One more go around the block for 2013 and like the last, late tropical storm of the season, Microsoft is taking one last swipe and security and IT teams alike.
This Patch Tuesday features a solid 11 advisories affecting 6 different product types. All supported versions of Windows, Office, Sharepoint, Exchange, Lync and a mixed bag of developer tools are affected. 5 of the advisories are rated critical, including one affecting Exchange and one affecting Sharepoint and Lync, not to mention the monthly critical patch for Internet Explorer. Microsoft has given a critical with priority 1 rating to the three of those, MS13-096 (GDI ), MS13-097 (IE, all versions) and MS13-099 (Scripting Runtime). Those three are my top patching priorities. Get the shared and exposed resources patched first.
Regarding MS13-099, this is an interesting vulnerability because it's exploitable by VBA script and is not mitigated by EMET counter measures. Hence the high risk and priority ratings. This issue is not yet publicly under exploit, but could be an early candidate to make that jump.
This round of patching addresses the GDI issue that which was publicly disclosed in early November in Security Advisory 2896666 and blogged about by the various researchers. We also see a Kernel Driver patch (MS13-101) but this round of patching does not include a fix for the publicly disclosed Kernel Elevation of Privilege issue reported in Security Advisory 2914486.

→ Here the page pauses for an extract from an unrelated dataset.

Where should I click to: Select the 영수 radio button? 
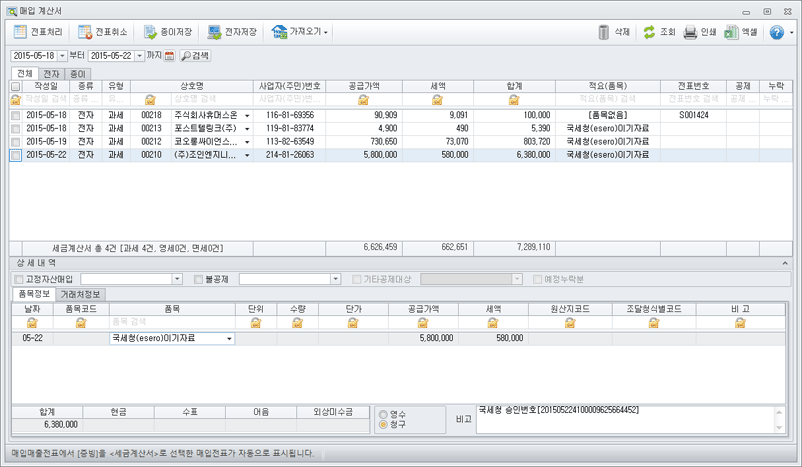[384, 413]
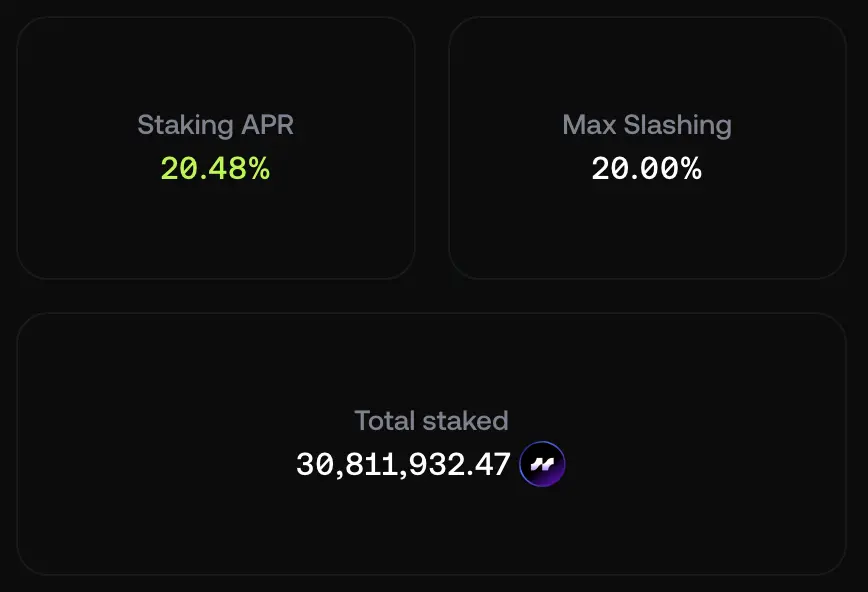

MS13-104, relating to Office and cloud services has been seen to be exploited in the wild. This information disclosure issue affects the Office “client” and could allow an attacker to hijack an authentication token and gain access to documents stored in cloud resources.

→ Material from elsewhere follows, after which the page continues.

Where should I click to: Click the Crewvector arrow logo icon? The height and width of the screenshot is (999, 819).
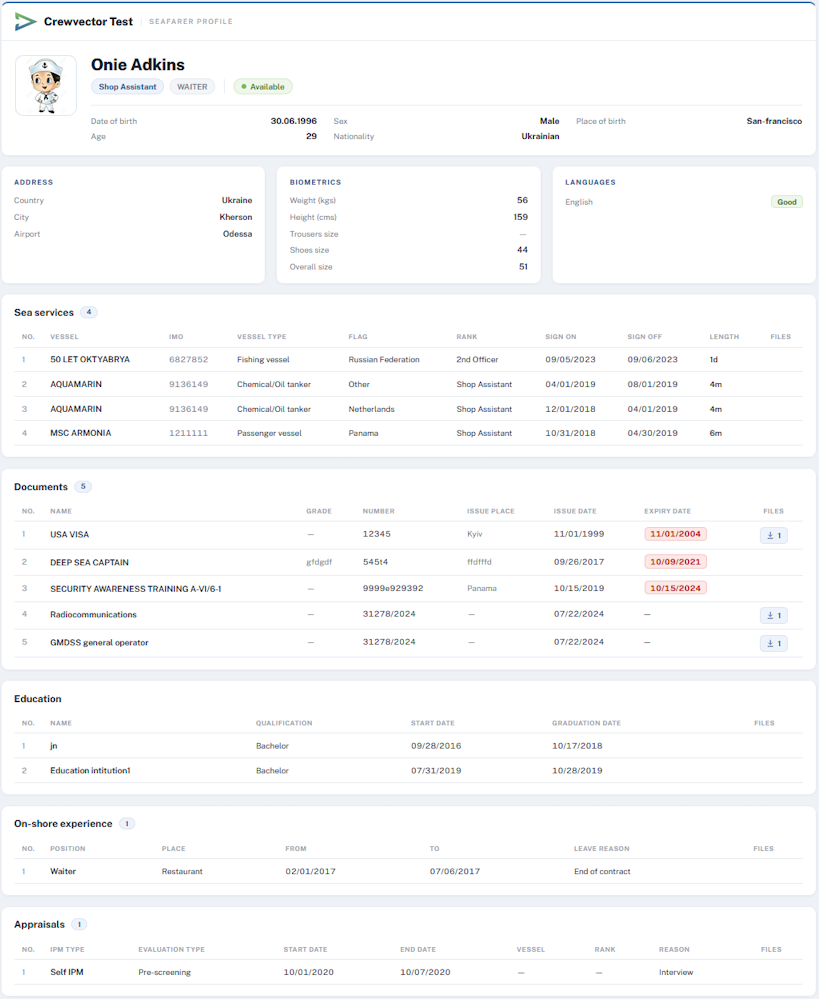tap(25, 22)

MS13-105 includes four CVEs, one of which was previously addressed in MS13-067 (CVE-2013-1330), so it's not clear if the MS13-067 patch was found to be incomplete or if this is some variant of that issue which did not merit a new CVE.
MS13-106 is a fix for an Address Space Layout Randomization (ASLR) avoidance issue. Essentially, this fixes an issue which, when used in conjunction with another attack, allowed the attacker to defeat the ASLR counter measure, which can be a compile time option or applied at runtime via EMET.
On top of the vulnerability issues, Microsoft has released 4 other advisories. One of which is an important issue for ASP.NET applications which is not going out in a vulnerability advisory because it could break a lot of ASP.NET deployments, but is a vulnerability in an authentication related function call. .NET developers should pay attention to this. Also, Microsoft is revoking validation fro “non-compliant” and “not supported” boot loaders, we shall see who complains.
It's going to be a busy month for all teams involved here, happy patching all.